Source data:
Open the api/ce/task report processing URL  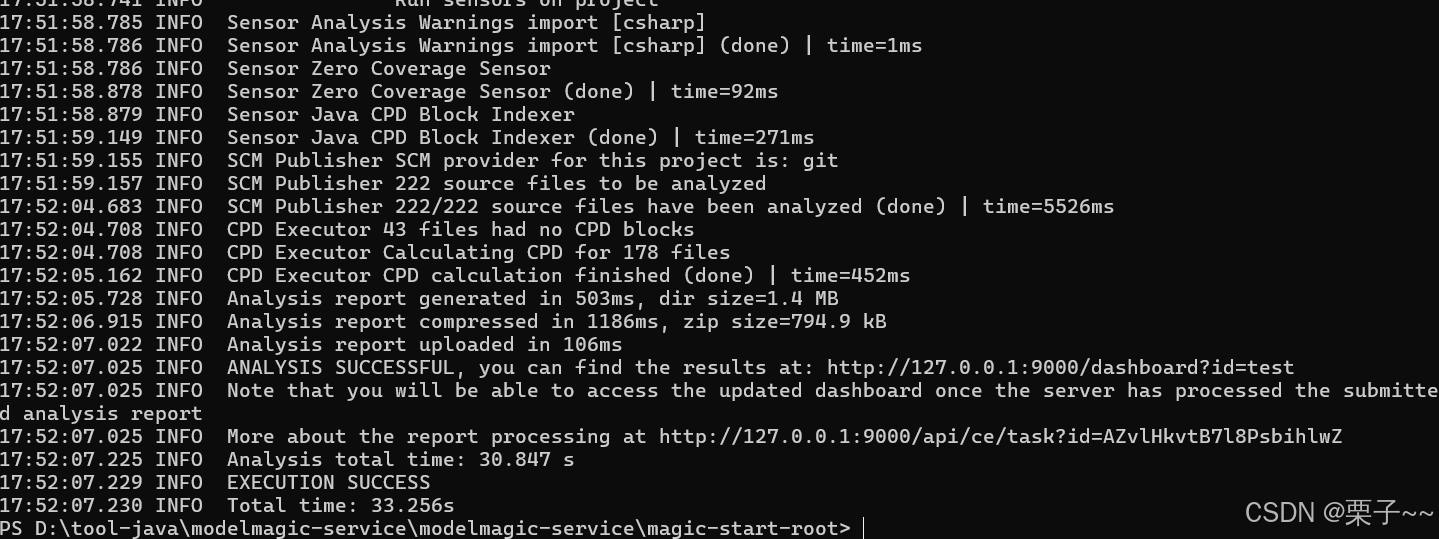point(1000,436)
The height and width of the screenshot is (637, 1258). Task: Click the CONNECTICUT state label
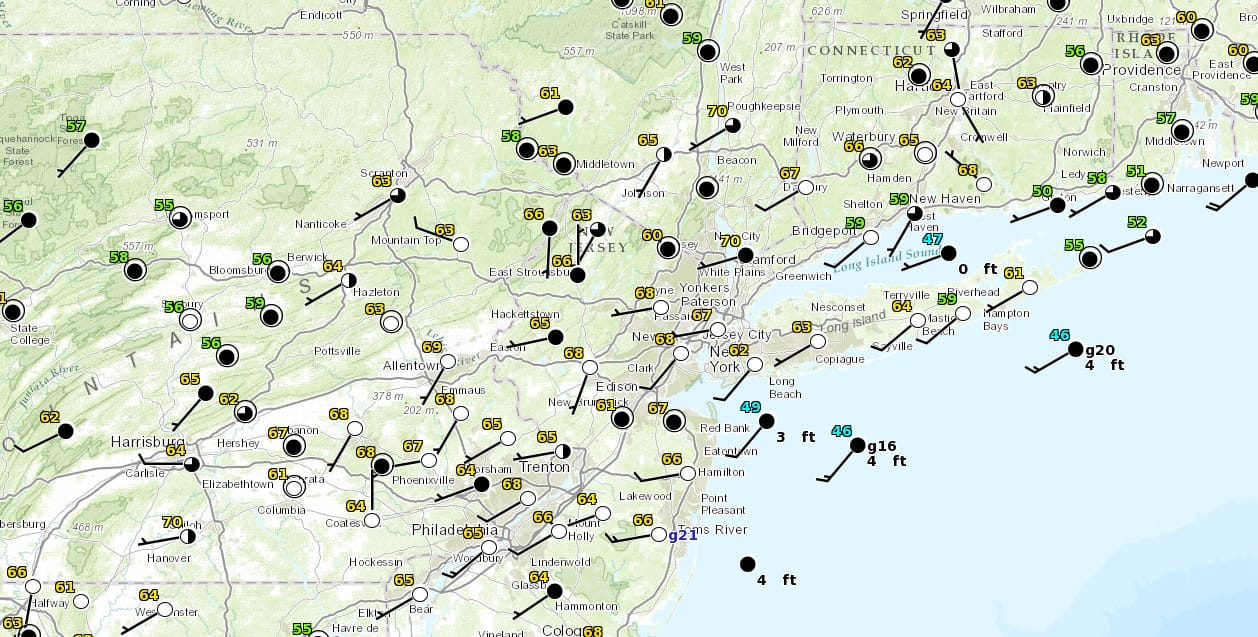872,50
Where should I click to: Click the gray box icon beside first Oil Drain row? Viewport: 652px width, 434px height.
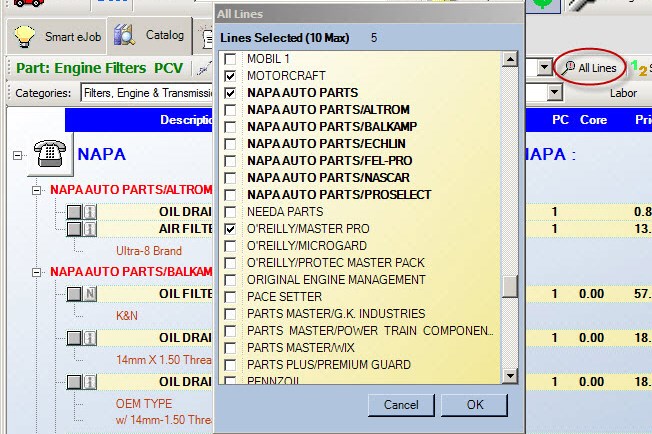coord(74,212)
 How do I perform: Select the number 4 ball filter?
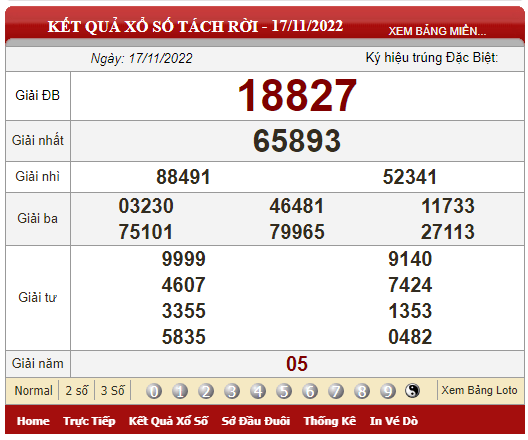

Task goal:
From the line containing "Where should I" through the final line of the records, write out each line exactly, and include no pictures.

Answer section:
Where should I click to: Click the gray box icon beside first Oil Drain row? Viewport: 652px width, 434px height.
coord(74,212)
 How do I perform: Select the number 4 ball filter?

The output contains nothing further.